Reputation: 2514
I am trying to check whether strings in a column appear in a different column. I tried grepl
:
grepl("b", "d,b,c", fixed = TRUE)
> TRUE
which works fine on "standalone" objects, but in a dataframe:
df = data.frame(id = c("a","b"), ids = c("b,c", "d,b,c")) %>%
mutate(match = grepl(id, .$ids, fixed = TRUE), truematch = c(FALSE, TRUE))
> df
id ids match truematch
1 a b,c FALSE FALSE
2 b d,b,c FALSE TRUE
it does not result in what I expected, i.e.
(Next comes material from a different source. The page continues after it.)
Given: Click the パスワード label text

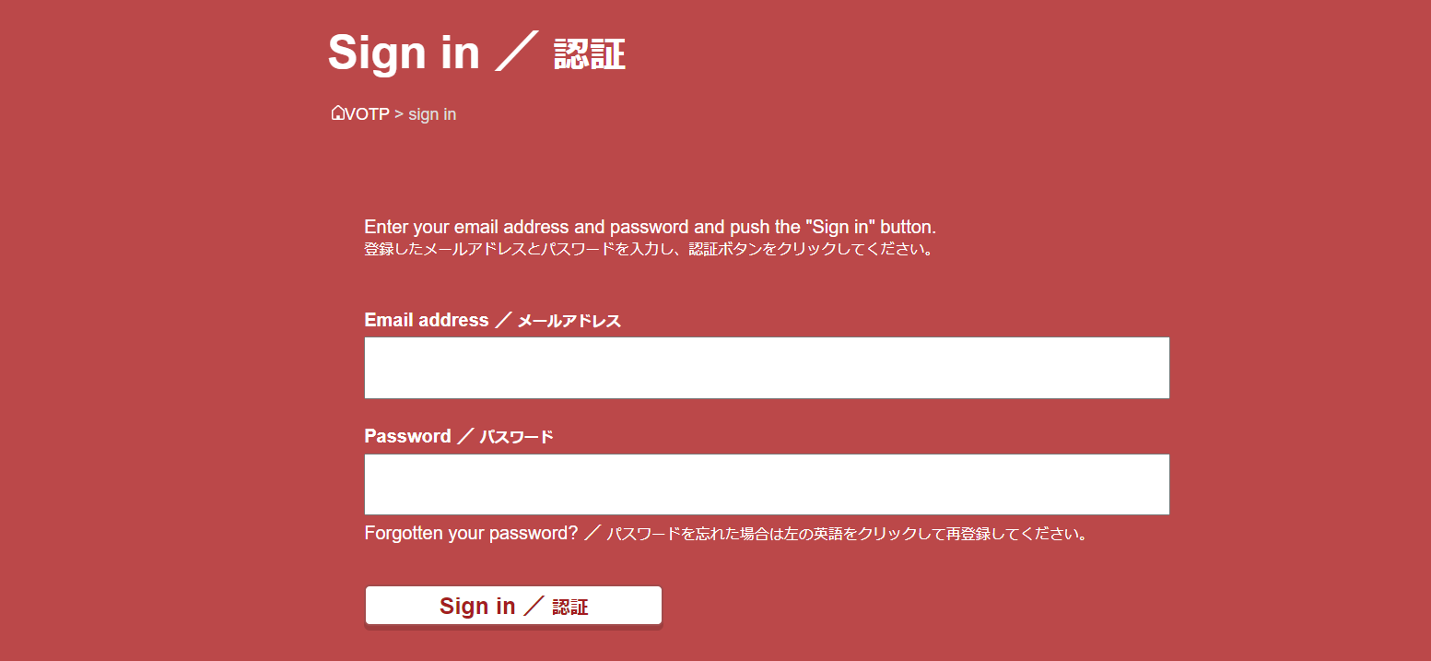Looking at the screenshot, I should 516,437.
I am trying to create the column truematch
but I can only produce match
Upvotes: 1
Views: 846
Reputation: 388962
Since grepl
is not vectorised, we can use rowwise
to apply it for each row
library(dplyr)
df %>%
rowwise() %>%
mutate(truematch = grepl(id, ids, fixed = TRUE))
# id ids match truematch
# <fct> <fct> <lgl> <lgl>
#1 a b,c FALSE FALSE
#2 b d,b,c FALSE TRUE
However, rowwise
is kind of outdated, we can use purrr::map2_lgl
with grepl
df %>% mutate(truematch = purrr::map2_lgl(id, ids, grepl, fixed = TRUE))
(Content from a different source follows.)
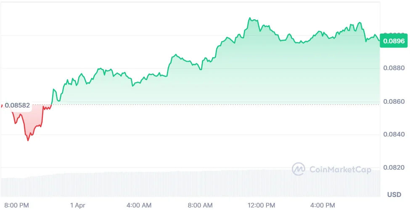Click the lowest dip of the red price line
This screenshot has width=410, height=210.
point(28,140)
However, for this case a better option is stringr::str_detect
which is vectorised over string and pattern
df %>% mutate(truematch = stringr::str_detect(ids, fixed(id)))
Upvotes: 2
Reputation: 3755
By using sapply
over grepl
,
df %>% mutate(match = sapply(1:nrow(.),function(x) grepl(.$id[x], .$ids[x])))
gives,
id ids match
1 a b,c FALSE
2 b d,b,c TRUE
Upvotes: 2